Please output exactly the run of lines that starts at the line with "Click the gray" and ends at the last line of the records below.

Dataset items
# # #
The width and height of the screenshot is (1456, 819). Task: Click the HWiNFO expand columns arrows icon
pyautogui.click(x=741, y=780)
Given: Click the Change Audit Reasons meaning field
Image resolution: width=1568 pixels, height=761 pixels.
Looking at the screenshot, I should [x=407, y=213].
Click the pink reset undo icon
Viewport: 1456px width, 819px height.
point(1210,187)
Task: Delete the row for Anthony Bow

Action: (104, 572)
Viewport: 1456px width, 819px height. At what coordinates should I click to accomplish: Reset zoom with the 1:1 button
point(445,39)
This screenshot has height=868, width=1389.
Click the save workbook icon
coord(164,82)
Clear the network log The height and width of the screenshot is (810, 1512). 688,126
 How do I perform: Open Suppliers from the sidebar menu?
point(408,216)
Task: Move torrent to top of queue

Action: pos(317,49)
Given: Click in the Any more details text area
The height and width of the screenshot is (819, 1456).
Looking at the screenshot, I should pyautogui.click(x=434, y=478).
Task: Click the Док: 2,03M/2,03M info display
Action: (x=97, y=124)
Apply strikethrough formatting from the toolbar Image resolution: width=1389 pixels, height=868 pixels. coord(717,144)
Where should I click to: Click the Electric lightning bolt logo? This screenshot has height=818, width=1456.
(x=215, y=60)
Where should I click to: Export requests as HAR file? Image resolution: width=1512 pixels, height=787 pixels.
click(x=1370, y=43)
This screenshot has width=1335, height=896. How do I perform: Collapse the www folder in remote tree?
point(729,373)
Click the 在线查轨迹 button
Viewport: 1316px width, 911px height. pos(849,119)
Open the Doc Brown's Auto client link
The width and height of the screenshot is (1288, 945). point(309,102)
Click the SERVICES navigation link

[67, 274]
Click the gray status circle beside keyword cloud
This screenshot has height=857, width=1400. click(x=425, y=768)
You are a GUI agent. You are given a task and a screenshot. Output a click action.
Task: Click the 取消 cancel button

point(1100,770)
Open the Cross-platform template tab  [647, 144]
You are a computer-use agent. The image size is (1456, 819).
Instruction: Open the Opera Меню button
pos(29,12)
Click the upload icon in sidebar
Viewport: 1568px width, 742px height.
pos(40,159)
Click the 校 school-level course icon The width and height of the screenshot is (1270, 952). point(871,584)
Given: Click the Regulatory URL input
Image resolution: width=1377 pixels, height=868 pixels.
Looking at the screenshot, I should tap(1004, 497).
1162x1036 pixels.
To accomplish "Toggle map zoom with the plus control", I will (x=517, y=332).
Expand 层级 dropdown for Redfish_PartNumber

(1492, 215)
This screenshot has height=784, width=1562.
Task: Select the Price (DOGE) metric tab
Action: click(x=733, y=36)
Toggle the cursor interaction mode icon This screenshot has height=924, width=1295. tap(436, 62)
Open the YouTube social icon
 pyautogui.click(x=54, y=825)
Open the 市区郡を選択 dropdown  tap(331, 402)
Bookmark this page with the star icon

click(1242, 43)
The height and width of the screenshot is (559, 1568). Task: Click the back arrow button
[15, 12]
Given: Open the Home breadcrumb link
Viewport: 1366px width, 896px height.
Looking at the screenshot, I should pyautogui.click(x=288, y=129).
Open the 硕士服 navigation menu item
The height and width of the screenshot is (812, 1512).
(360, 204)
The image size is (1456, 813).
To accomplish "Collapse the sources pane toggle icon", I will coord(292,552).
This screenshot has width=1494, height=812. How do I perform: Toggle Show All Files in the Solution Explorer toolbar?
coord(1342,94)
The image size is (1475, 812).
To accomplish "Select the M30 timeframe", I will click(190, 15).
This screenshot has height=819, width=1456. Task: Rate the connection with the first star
# # #
■ RESPONSE BELOW
Click the gray status circle beside keyword cloud
This screenshot has height=857, width=1400. click(x=425, y=768)
You are a GUI agent. You are given a task and a screenshot. Output a click action.
Task: Click the 取消 cancel button

point(1100,770)
Open the Cross-platform template tab  [647, 144]
You are a computer-use agent. The image size is (1456, 819).
Instruction: Open the Opera Меню button
pos(29,12)
Click the upload icon in sidebar
Viewport: 1568px width, 742px height.
pos(40,159)
Click the 校 school-level course icon The width and height of the screenshot is (1270, 952). point(871,584)
Given: Click the Regulatory URL input
Image resolution: width=1377 pixels, height=868 pixels.
Looking at the screenshot, I should tap(1004, 497).
1162x1036 pixels.
To accomplish "Toggle map zoom with the plus control", I will (x=517, y=332).
Expand 层级 dropdown for Redfish_PartNumber

(1492, 215)
This screenshot has height=784, width=1562.
Task: Select the Price (DOGE) metric tab
Action: click(x=733, y=36)
Toggle the cursor interaction mode icon This screenshot has height=924, width=1295. tap(436, 62)
Open the YouTube social icon
 pyautogui.click(x=54, y=825)
Open the 市区郡を選択 dropdown  tap(331, 402)
Bookmark this page with the star icon

click(1242, 43)
The height and width of the screenshot is (559, 1568). Task: Click the back arrow button
[15, 12]
Given: Open the Home breadcrumb link
Viewport: 1366px width, 896px height.
Looking at the screenshot, I should pyautogui.click(x=288, y=129).
Open the 硕士服 navigation menu item
The height and width of the screenshot is (812, 1512).
(360, 204)
The image size is (1456, 813).
To accomplish "Collapse the sources pane toggle icon", I will coord(292,552).
This screenshot has width=1494, height=812. How do I perform: Toggle Show All Files in the Solution Explorer toolbar?
coord(1342,94)
The image size is (1475, 812).
To accomplish "Select the M30 timeframe", I will click(190, 15).
This screenshot has height=819, width=1456. Task: Rate the connection with the first star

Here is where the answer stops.